Congress then authorized certain refugee resettlement benefits for Ukrainians arriving with humanitarian parole, such as medical assistance, job training, help enrolling children in schools, and other case management support. But Congress has failed to extend authorization for these benefits for those arriving after September 30, 2023, cutting off tens of thousands of Ukrainians and placing individuals we have pledged to protect at risk. CWS now urges Congress to reauthorize protections for newly arriving Ukrainians and calls on the administration to ensure this population has an efficient re-parole process to ensure continuity of status, work authorization, and access to services.

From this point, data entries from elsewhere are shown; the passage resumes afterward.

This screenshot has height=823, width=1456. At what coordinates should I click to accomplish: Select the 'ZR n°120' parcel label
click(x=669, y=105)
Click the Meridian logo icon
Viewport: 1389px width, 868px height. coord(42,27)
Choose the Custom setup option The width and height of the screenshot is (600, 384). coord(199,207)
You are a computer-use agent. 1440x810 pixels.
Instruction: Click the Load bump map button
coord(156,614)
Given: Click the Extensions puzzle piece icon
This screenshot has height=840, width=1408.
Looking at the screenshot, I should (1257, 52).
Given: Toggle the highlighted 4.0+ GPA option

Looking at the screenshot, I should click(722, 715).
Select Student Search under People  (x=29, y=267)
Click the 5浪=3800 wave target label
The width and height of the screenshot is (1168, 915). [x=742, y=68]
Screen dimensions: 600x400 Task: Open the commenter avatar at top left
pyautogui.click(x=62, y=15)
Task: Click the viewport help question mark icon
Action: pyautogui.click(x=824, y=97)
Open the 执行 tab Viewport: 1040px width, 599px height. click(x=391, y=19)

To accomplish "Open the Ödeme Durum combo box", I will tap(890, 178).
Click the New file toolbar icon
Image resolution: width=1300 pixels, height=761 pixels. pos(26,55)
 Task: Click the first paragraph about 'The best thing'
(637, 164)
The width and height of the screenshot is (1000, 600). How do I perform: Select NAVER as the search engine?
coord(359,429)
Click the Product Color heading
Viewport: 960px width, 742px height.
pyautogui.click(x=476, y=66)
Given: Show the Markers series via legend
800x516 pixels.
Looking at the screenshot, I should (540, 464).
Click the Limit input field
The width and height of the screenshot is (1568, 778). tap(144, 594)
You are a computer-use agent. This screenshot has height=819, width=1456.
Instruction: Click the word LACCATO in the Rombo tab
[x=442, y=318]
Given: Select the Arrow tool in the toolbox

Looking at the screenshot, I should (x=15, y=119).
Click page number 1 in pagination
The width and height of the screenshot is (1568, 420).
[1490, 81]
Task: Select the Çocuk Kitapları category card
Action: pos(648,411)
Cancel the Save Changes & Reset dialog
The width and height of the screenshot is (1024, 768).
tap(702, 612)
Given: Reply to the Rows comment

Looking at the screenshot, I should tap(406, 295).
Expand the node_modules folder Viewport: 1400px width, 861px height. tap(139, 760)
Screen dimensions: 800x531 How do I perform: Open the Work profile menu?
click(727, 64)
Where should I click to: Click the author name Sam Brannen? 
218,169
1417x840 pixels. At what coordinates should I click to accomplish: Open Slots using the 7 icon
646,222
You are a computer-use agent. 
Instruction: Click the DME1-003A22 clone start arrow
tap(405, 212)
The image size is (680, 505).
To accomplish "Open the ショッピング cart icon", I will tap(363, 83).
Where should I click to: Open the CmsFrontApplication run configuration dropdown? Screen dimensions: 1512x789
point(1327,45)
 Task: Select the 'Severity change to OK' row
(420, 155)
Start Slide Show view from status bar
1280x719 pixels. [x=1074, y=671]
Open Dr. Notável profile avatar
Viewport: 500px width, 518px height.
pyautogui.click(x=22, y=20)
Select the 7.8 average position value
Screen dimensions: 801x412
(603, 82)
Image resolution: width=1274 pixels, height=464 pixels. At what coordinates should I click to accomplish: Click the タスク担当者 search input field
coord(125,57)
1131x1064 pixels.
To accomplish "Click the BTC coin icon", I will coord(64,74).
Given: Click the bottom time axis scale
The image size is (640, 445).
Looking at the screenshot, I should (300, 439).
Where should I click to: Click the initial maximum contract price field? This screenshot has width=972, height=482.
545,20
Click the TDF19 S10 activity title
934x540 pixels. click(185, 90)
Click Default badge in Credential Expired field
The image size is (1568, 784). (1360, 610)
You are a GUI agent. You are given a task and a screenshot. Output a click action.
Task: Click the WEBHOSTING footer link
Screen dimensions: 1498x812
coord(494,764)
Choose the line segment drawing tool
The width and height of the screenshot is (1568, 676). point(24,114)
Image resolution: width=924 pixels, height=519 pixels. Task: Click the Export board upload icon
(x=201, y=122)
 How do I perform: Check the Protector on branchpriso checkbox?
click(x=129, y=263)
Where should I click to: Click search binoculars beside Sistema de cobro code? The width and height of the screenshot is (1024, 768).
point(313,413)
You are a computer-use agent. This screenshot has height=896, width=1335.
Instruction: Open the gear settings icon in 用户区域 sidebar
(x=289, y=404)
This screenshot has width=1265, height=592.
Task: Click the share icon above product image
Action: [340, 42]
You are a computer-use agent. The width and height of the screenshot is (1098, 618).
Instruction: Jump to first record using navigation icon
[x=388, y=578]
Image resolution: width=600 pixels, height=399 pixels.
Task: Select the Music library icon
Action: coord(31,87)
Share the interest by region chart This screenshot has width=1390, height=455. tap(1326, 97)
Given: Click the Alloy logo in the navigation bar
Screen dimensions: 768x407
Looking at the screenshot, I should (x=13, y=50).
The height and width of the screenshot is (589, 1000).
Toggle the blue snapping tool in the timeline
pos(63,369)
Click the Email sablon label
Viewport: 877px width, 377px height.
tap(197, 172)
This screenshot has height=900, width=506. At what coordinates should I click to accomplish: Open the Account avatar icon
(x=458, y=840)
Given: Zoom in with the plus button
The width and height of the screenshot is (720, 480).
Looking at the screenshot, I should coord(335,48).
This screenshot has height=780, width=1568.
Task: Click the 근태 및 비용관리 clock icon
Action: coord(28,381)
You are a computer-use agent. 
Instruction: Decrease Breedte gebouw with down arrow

As CWS marks these past two years for Ukraine, the organization additionally calls on our national leaders to extend the same protections to other vulnerable populations around the globe. This includes fulfilling its promises to Afghans left behind by continuing relocation efforts for Afghans overseas, creating a designated parole program for Afghan nationals, and enacting an Afghan Adjustment Act. Additionally, CWS urges President Biden to utilize and strengthen the U.S. resettlement program—and extend similar protections to other at-risk refugees, particularly those who have been languishing in the referral pipeline such as Eritreans, Rohingya, Syrians, and others.